Weight and height were measured using Secca 767 and were expressed as kilogram(kg) and centimeter (cm) respectively. WC was measured to the nearest 0.1 cm by using non-stretchable measuring tape with the participants standing in a relaxed position and arms at the side. The measurement was taken at the midpoint between the lower rib margin (12th rib) and the iliac crest. Obesity was defined as BMI ≥ 27.5 kg/m2 (36).
This study employed a simple random sampling method. A list of all male patients who had their follow-up between 1/1/2020 and 31/12/2020 at the clinic were obtained from the IT Unit. All male patients who were classified as MetS based on the JIS criteria were randomly sampled using a computer-generated random sampling number. Their presence on the follow-up day was confirmed by phone call. On the patient’s follow-up day, they were given the patient’s information leaflet (PIL) and consent form and their eligibility according to the inclusion and exclusion criteria were done. Eligible participants who consented were given a data collection form and were examined. Data were collected by a trained research assistant to guarantee a uniform data gathering procedure. Figure 1 illustrate the flowchart for this study.

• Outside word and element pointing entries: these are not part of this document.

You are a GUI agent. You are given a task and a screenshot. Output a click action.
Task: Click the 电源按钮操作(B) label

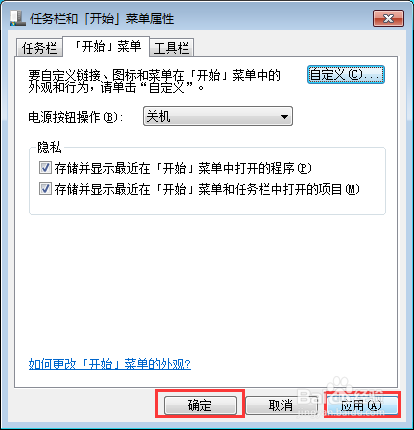click(76, 117)
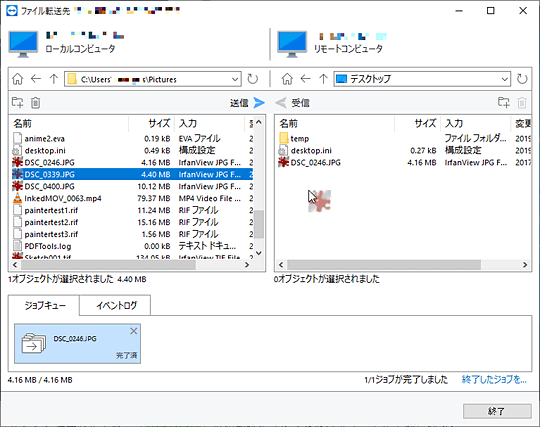540x427 pixels.
Task: Delete selected local file with trash icon
Action: (x=35, y=103)
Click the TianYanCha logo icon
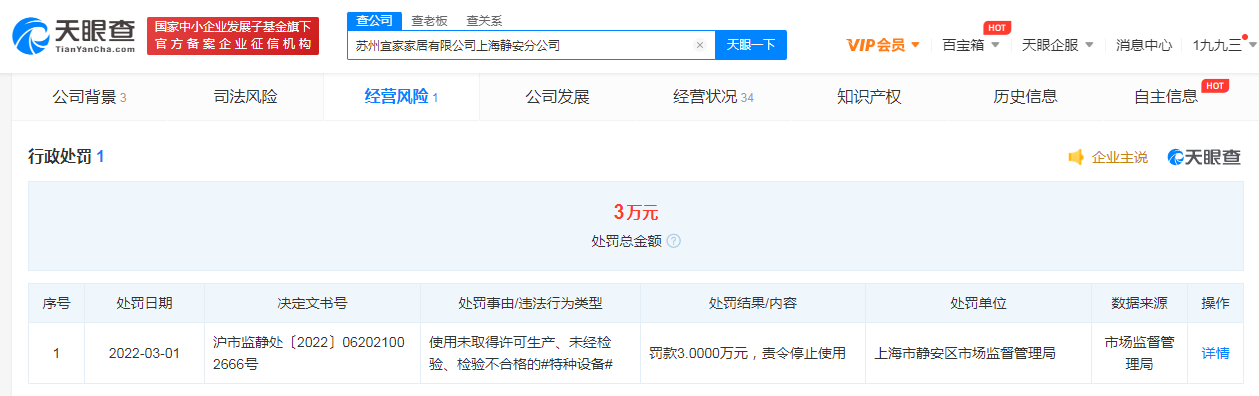The width and height of the screenshot is (1259, 396). (31, 35)
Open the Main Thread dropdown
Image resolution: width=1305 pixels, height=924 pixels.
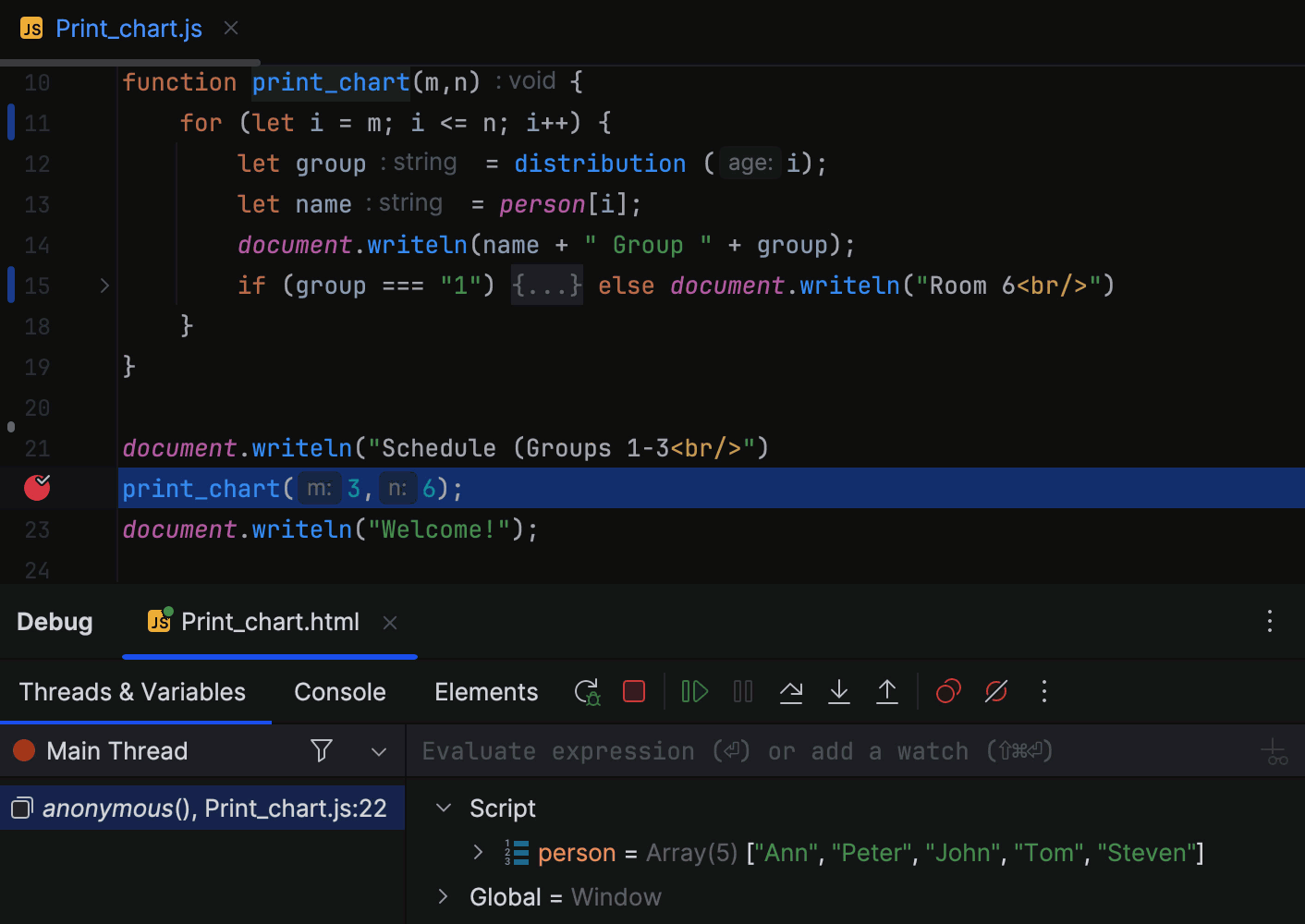(378, 750)
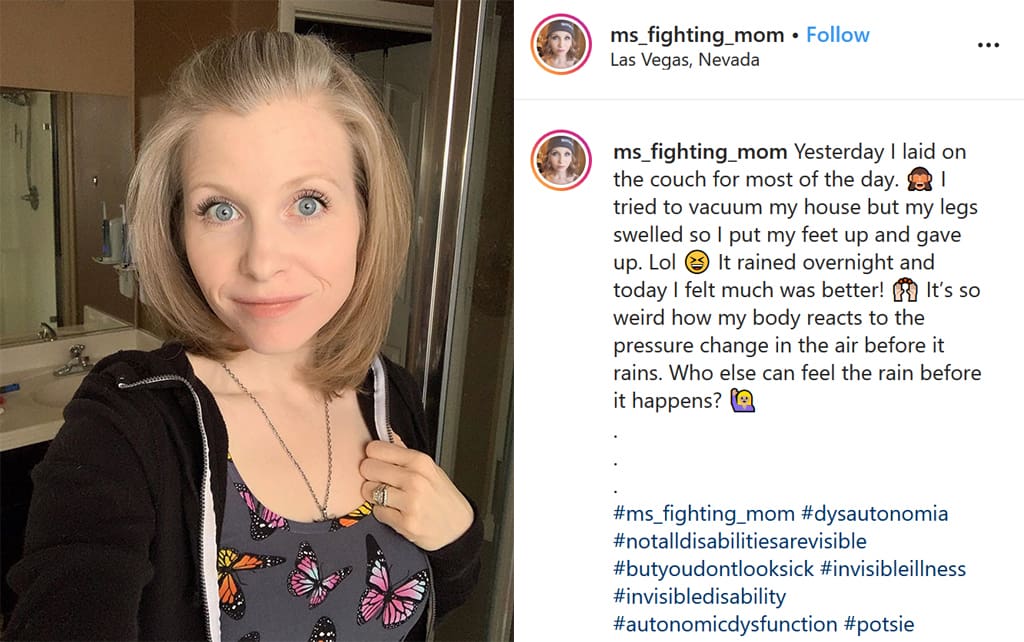Open the three-dot more options menu
1024x642 pixels.
tap(988, 45)
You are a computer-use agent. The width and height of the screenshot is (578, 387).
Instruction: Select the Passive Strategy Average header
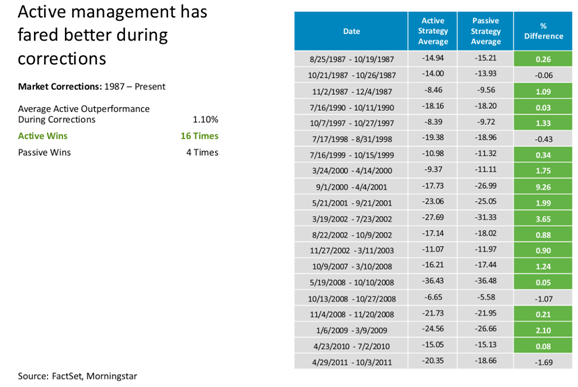coord(485,31)
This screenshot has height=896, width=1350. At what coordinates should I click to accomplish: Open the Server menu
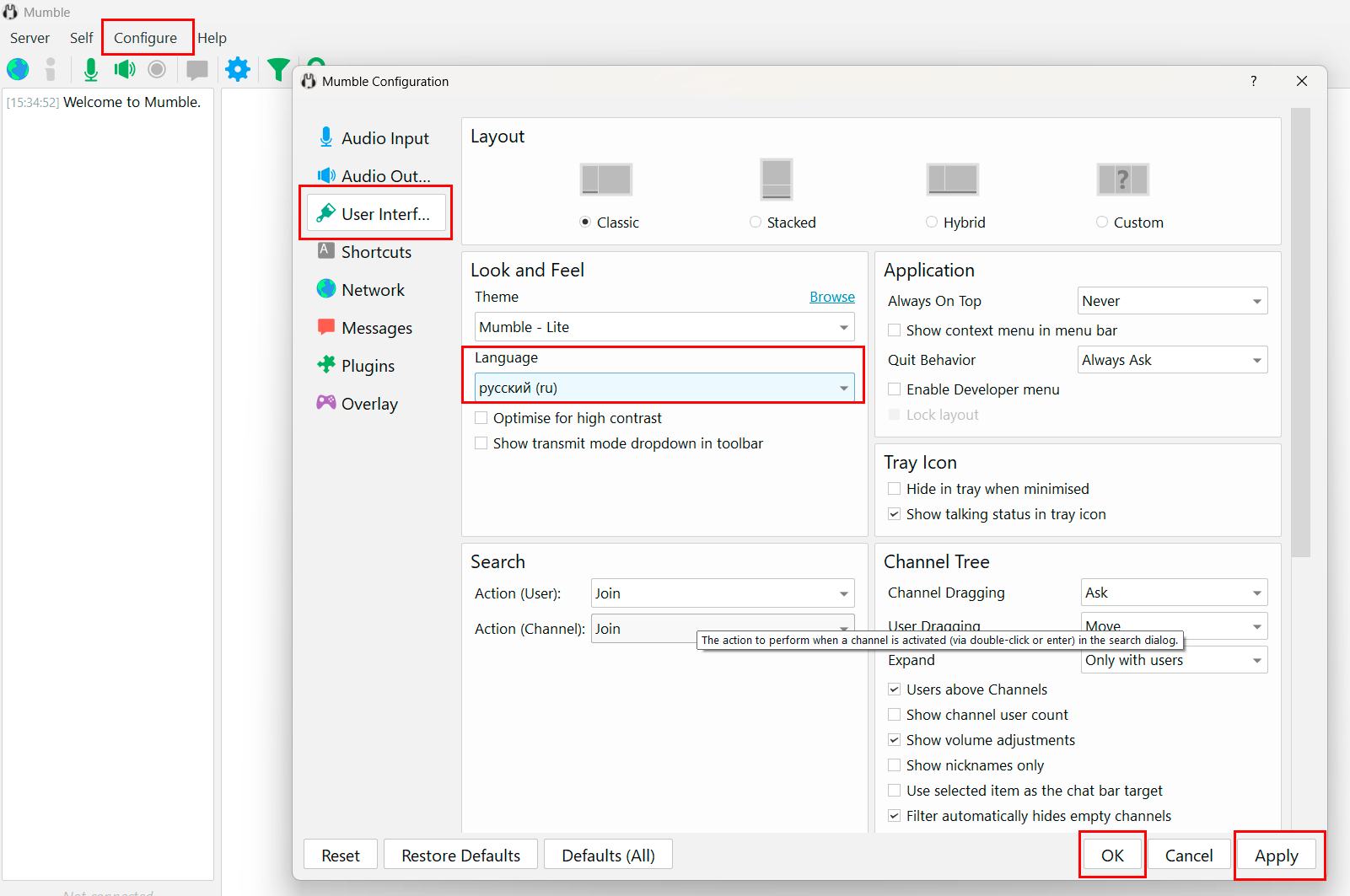pyautogui.click(x=30, y=38)
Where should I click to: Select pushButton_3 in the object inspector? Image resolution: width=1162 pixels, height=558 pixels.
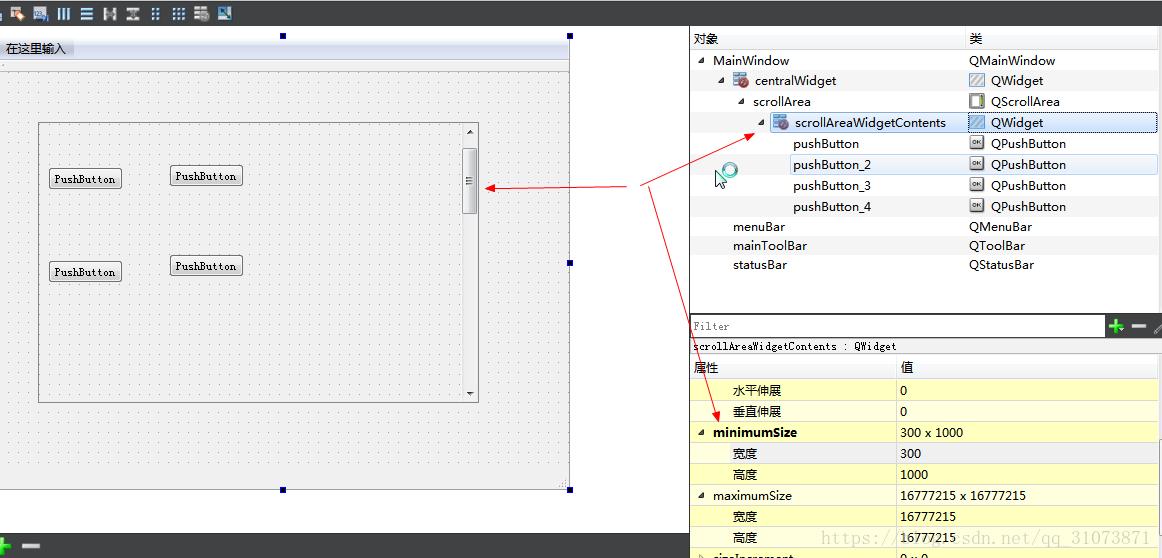pos(831,186)
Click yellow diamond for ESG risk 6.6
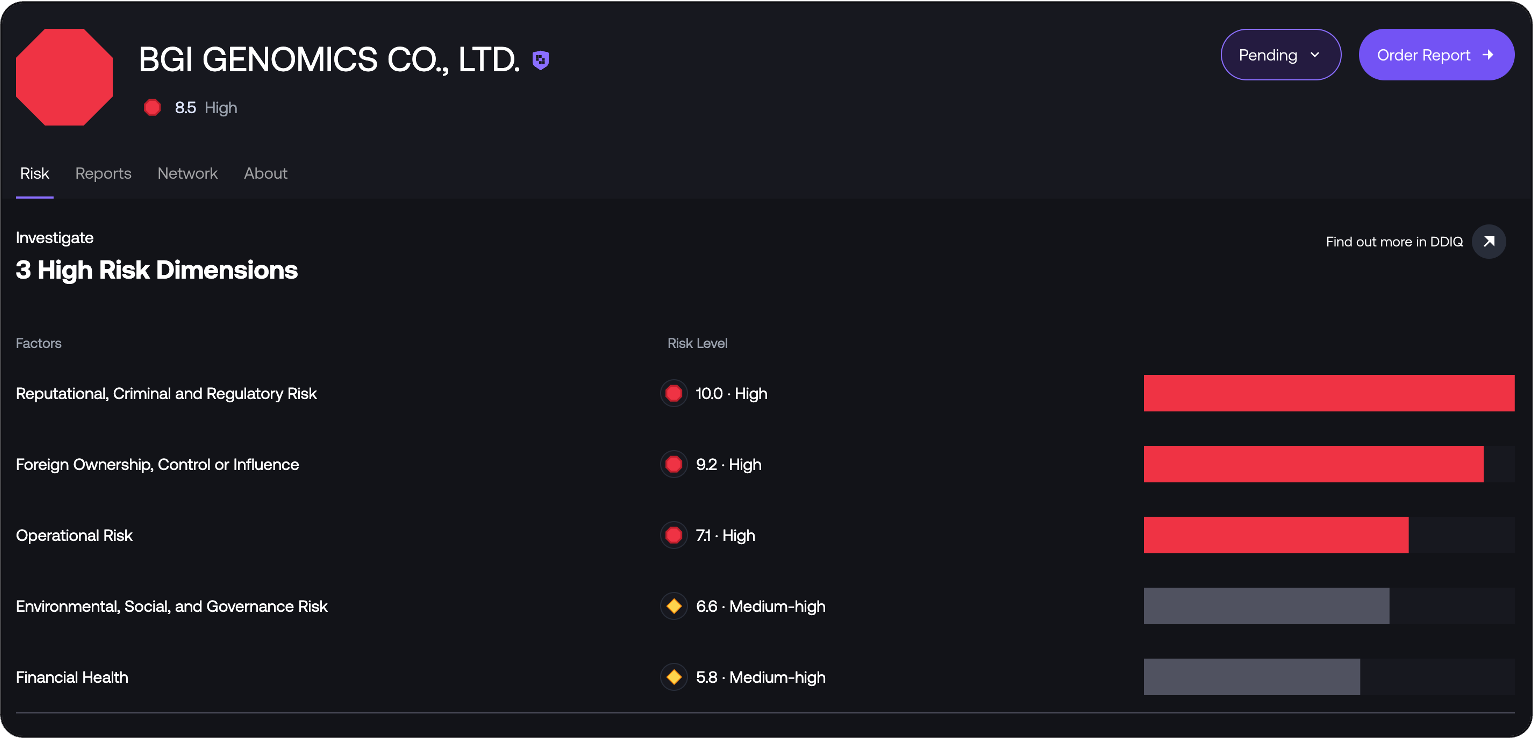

The IBM® Statistical Package for Social Sciences (SPSS) version 27 software (IBM Corp., Armonk, NY, USA) was used for data entry and statistical analysis. The sociodemographic characteristics, clinical profiles, and prevalence of erectile dysfunction among men with MetS were described using descriptive analysis. The continuous data were described either in terms of mean with standard deviations (SD) or median with interquartile ranges (IQR) based on normality of distribution. The categorical data was described using frequencies and percentages. To identify the factors associated with erectile dysfunction, inferential analysis was used. Odds ratios (OR) and their 95% confidence intervals (CI) were calculated using simple logistic regression (SLogR) and multiple logistic regression (MLogR). Variables with a p-value that was <0.25 from the SLogR were subsequently included in the MLogR. The MLogR was performed using the forward binary logistic regression method. Model fitness was checked using the Hosmer−Lemeshow goodness-of-fit test. Interactions, multicollinearity, and assumptions were also checked. Statistical significance was taken at a p-value that was <0.05.